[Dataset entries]
-------

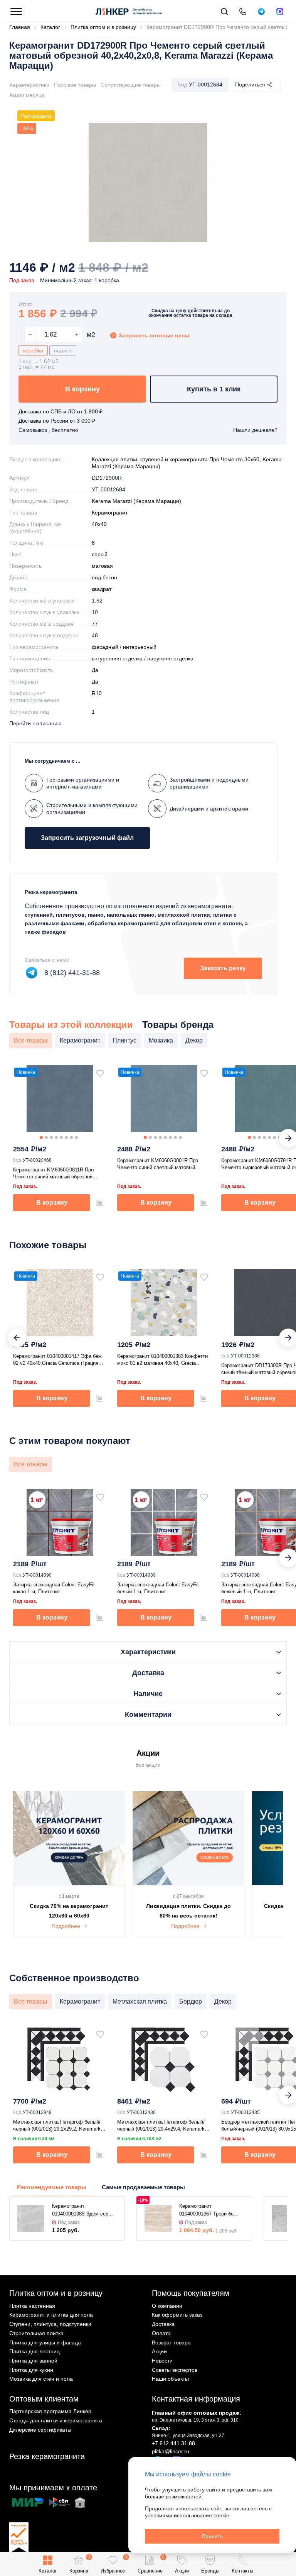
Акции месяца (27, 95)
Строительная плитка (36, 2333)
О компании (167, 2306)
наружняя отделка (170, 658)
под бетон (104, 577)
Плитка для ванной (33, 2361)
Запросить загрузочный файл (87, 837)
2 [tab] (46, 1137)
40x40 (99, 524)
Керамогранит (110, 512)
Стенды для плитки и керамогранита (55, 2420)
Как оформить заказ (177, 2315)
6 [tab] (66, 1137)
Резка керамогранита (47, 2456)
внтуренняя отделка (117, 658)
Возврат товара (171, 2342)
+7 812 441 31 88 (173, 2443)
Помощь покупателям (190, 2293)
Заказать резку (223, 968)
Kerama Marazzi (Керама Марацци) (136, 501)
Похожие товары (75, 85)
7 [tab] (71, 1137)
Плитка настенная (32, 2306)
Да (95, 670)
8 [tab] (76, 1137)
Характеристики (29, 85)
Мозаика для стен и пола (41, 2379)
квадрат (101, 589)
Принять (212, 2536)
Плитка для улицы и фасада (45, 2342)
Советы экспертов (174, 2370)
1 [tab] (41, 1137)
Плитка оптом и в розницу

-------

- _DIRECTIONS FOR THIS TASK_:
Leave the pictures behind and repeat each entry exactly.

- _ANSWER BOX_:
Акции месяца (27, 95)
Строительная плитка (36, 2333)
О компании (167, 2306)
наружняя отделка (170, 658)
под бетон (104, 577)
Плитка для ванной (33, 2361)
Запросить загрузочный файл (87, 837)
2 [tab] (46, 1137)
40x40 (99, 524)
Керамогранит (110, 512)
Стенды для плитки и керамогранита (55, 2420)
Как оформить заказ (177, 2315)
6 [tab] (66, 1137)
Резка керамогранита (47, 2456)
внтуренняя отделка (117, 658)
Возврат товара (171, 2342)
+7 812 441 31 88 (173, 2443)
Помощь покупателям (190, 2293)
Заказать резку (223, 968)
Kerama Marazzi (Керама Марацци) (136, 501)
Похожие товары (75, 85)
7 [tab] (71, 1137)
Плитка настенная (32, 2306)
Да (95, 670)
8 [tab] (76, 1137)
Характеристики (29, 85)
Мозаика для стен и пола (41, 2379)
квадрат (101, 589)
Принять (212, 2536)
Плитка для улицы и фасада (45, 2342)
Советы экспертов (174, 2370)
1 [tab] (41, 1137)
Плитка оптом и в розницу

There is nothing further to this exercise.